분산 시스템 Rate Limiting 완벽 구현 가이드: Redis + Token Bucket으로 API 남용 막기

월요일 오전 9시, API 서버의 CPU가 100%를 찍습니다. 로그를 확인하니 한 사용자가 초당 10,000개의 요청을 보내고 있습니다. 정상 사용자들은 503 에러를 받고, 고객 지원팀에 전화가 폭주합니다. 클라우드 비용은 평소의 10배로 치솟았고, 경영진이 긴급 회의를 소집합니다.

이런 상황을 어떻게 막을 수 있을까요?

답은 Rate Limiting(속도 제한)입니다. 이 글에서는 프로덕션 환경에서 검증된 분산 Rate Limiting 시스템을 Redis와 Token Bucket 알고리즘으로 구축하는 방법을 실전 코드와 함께 상세히 알려드립니다.

Rate Limiting이 왜 필수인가?

실제 발생하는 문제들

1. API 남용 (API Abuse)

// 악의적 사용자의 스크립트
for (let i = 0; i < 1000000; i++) {
 fetch('https://api.example.com/expensive-operation')
.then(response => response.json())
.then(data => console.log(data))
}

// 결과:
// - 100만 건의 요청이 동시에 발생
// - 데이터베이스 과부하
// - 정상 사용자 서비스 불가
// - 클라우드 비용 폭증

비용 영향:

정상 트래픽: 100 req/sec
악의적 트래픽: 10,000 req/sec (100배)

AWS Lambda 비용:
정상: $100/월
공격 시: $10,000/월

데이터베이스 연결:
정상: 50개
공격 시: 5,000개 → 연결 풀 고갈!

2. DDoS 공격

# 분산 서비스 거부 공격
# 100개 IP에서 동시에 공격
for ip in $(cat bot-ips.txt); do
 curl -X POST https://api.example.com/signup \
 -H "X-Forwarded-For: $ip" \
 -d '{"email":"fake@email.com"}' &
done

# 1분에 100,000개 회원가입 요청!
# 이메일 발송 비용만 $5,000

3. 크롤러/봇 트래픽

# 무례한 크롤러
import requests

for page in range(1, 100000):
 response = requests.get(
 f'https://api.example.com/products?page={page}'
 )

### 제공 데이터
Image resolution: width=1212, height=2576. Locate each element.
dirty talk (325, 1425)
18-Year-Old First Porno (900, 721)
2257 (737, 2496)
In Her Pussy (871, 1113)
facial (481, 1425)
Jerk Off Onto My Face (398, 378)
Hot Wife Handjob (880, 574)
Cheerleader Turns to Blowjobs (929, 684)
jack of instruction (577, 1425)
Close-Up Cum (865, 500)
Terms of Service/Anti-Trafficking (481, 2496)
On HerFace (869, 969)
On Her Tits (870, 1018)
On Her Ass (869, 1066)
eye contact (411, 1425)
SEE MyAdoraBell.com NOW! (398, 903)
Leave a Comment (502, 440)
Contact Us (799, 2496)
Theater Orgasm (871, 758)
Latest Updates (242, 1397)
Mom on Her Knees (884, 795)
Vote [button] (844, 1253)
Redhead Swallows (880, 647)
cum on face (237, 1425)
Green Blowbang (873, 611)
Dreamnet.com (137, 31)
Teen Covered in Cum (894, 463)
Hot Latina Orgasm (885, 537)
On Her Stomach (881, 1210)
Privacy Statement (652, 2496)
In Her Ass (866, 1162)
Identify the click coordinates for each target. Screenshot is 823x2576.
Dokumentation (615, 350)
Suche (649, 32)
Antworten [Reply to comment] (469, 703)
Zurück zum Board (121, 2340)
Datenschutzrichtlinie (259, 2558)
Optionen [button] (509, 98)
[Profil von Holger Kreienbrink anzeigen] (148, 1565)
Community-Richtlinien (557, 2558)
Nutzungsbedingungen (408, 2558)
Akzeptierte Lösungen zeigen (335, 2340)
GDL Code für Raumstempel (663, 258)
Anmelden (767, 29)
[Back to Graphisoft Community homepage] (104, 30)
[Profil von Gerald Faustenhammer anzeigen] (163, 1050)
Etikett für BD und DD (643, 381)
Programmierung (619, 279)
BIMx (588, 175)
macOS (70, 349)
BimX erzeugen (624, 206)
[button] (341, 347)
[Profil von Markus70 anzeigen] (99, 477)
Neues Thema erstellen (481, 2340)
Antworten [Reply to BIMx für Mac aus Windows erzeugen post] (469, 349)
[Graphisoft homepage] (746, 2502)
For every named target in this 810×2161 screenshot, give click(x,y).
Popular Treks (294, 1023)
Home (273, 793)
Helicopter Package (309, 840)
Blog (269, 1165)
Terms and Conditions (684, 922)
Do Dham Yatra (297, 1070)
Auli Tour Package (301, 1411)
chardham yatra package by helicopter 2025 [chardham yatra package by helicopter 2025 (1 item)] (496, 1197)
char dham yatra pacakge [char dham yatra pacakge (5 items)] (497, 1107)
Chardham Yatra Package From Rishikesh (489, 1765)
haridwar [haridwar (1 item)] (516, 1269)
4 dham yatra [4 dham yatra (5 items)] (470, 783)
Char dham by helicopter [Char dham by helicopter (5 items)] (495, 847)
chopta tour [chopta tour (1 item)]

### 과제 내용
Rate Limiting 글에서 "# 분산 서비스 거부"부터 "100,000개 회원가입 요청!"까지의 부분을 한 글자도 바꾸지 말고 옮겨 쓰시오. 위에 실린 데이터는 과제를 해결하는 데 쓰이지 않습니다.

### 풀이
# 분산 서비스 거부 공격
# 100개 IP에서 동시에 공격
for ip in $(cat bot-ips.txt); do
 curl -X POST https://api.example.com/signup \
 -H "X-Forwarded-For: $ip" \
 -d '{"email":"fake@email.com"}' &
done

# 1분에 100,000개 회원가입 요청!